> [Aim of the exercise]: Report how many lines in the entries below contain the string "what", with uppercase and lowercase counted as different, and give only the number.
★ ★ ★ ★
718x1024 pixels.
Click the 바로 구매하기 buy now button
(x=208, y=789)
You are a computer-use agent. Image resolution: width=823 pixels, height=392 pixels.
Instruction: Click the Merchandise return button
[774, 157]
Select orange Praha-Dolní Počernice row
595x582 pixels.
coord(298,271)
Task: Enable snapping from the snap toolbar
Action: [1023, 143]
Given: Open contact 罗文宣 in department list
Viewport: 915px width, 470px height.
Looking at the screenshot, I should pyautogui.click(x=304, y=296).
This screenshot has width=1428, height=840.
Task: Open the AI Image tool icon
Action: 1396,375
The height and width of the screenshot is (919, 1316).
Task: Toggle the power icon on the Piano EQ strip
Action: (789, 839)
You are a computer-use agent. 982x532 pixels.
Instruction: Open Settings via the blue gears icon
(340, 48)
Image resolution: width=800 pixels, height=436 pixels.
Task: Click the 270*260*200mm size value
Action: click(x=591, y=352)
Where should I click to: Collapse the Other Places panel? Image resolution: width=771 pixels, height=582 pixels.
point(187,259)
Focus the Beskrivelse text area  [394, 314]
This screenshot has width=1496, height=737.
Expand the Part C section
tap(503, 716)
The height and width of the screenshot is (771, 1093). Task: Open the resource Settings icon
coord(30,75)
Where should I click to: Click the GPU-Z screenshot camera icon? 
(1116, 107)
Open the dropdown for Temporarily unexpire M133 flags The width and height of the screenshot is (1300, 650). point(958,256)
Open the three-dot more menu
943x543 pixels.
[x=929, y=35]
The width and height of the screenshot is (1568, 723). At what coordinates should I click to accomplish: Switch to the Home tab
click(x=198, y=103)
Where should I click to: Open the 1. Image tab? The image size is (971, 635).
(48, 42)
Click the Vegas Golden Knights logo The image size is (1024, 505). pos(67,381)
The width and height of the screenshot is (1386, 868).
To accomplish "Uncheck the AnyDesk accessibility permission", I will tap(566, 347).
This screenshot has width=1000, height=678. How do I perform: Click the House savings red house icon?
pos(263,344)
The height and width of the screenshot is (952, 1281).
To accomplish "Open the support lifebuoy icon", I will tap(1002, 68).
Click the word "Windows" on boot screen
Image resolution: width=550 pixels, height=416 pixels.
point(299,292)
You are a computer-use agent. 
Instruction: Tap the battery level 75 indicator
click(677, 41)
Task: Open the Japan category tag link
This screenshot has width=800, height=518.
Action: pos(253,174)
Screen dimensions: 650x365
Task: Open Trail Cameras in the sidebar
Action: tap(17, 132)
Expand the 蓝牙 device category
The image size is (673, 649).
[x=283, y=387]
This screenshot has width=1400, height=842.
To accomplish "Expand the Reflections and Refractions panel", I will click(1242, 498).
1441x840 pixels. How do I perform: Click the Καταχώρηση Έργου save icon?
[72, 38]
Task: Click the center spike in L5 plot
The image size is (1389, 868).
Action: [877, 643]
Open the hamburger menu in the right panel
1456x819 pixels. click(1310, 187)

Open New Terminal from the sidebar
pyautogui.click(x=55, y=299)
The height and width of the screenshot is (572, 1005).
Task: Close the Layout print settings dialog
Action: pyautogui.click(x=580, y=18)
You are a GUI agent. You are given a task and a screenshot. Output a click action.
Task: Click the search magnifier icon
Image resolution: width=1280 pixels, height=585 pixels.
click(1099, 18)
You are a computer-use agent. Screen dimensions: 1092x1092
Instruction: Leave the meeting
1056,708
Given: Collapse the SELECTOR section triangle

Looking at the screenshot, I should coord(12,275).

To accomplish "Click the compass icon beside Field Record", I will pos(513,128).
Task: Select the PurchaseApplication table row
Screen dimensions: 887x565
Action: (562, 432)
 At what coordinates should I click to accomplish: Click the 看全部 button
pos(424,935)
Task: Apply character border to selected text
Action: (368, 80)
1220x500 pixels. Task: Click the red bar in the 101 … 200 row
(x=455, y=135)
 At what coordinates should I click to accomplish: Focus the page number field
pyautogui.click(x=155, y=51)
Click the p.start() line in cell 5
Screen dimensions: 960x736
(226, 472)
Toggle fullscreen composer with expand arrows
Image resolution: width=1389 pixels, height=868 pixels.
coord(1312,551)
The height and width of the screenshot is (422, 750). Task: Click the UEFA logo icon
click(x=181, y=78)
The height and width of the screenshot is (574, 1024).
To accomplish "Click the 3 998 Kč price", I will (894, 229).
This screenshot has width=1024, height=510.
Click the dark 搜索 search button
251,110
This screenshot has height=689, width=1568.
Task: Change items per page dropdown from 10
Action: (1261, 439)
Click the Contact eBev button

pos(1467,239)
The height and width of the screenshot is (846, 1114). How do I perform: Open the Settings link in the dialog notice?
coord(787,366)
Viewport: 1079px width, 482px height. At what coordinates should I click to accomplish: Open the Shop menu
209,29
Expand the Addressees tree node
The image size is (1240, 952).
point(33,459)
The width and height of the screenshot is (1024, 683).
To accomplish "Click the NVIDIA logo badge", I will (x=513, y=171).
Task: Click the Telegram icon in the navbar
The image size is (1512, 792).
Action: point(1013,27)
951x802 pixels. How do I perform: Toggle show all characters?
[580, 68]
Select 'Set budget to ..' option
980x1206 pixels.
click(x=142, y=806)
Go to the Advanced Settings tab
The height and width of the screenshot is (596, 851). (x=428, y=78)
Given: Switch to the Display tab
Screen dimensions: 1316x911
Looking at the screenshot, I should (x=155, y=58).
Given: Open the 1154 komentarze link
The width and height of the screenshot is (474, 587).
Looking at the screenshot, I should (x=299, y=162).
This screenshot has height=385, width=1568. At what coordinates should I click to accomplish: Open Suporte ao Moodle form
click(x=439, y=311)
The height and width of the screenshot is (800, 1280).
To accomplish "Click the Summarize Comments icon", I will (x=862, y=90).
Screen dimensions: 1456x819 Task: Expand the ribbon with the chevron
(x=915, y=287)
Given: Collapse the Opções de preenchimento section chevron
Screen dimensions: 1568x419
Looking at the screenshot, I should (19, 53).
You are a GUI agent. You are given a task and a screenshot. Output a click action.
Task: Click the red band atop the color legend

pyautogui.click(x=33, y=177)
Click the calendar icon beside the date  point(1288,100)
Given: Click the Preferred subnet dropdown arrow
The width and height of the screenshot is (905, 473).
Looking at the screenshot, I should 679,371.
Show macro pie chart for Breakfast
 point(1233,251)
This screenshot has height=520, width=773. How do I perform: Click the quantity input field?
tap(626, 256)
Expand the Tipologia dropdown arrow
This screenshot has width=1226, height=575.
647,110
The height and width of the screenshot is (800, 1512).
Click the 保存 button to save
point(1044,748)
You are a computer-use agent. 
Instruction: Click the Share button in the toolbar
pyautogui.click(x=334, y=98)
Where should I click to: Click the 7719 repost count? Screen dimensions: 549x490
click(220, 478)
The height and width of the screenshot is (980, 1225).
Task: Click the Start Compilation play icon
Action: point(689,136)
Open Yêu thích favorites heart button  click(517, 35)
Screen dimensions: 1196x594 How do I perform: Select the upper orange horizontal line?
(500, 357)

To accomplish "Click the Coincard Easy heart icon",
★ ★ ★ ★
> [Output for this exercise]: 5